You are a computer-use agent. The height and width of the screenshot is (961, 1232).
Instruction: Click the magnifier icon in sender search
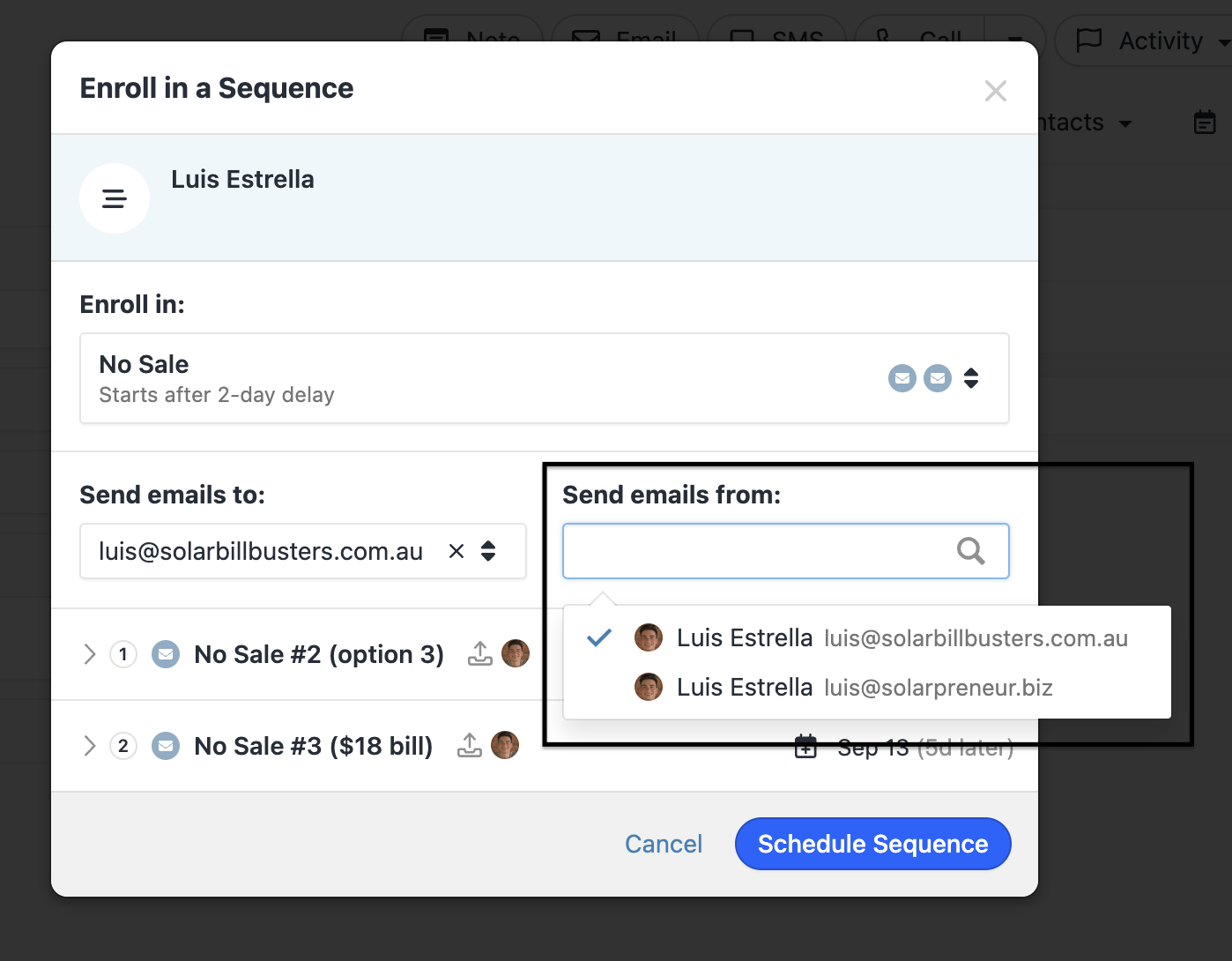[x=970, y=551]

════════════════════

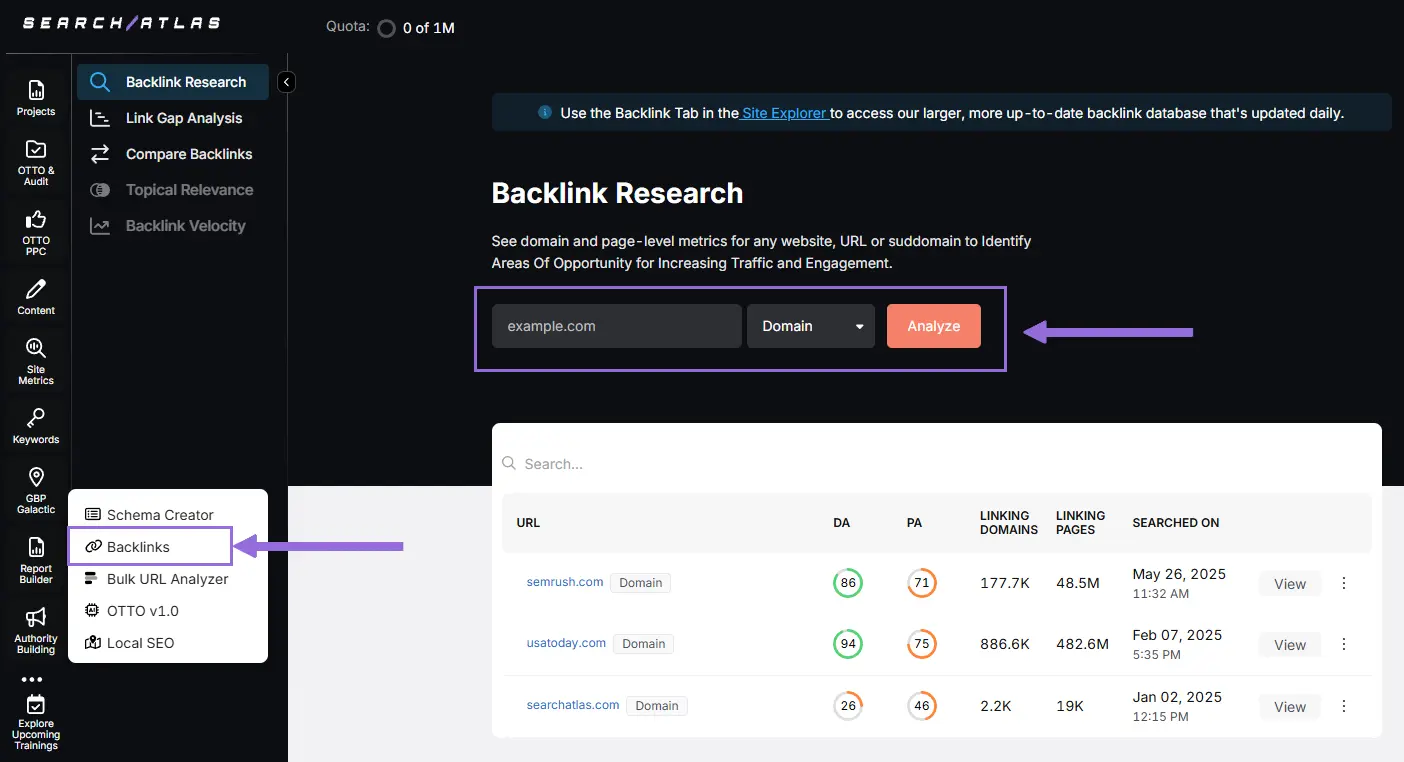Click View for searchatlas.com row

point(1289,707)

════════════════════

§ **What you should do**: Reproduce the material verbatim, beginning at the line containing "You are a computer-use" and ending after the line containing "[x=970, y=551]". Omit the pictures from your answer.

§ **Task solution**:
You are a computer-use agent. The height and width of the screenshot is (961, 1232).
Instruction: Click the magnifier icon in sender search
[x=970, y=551]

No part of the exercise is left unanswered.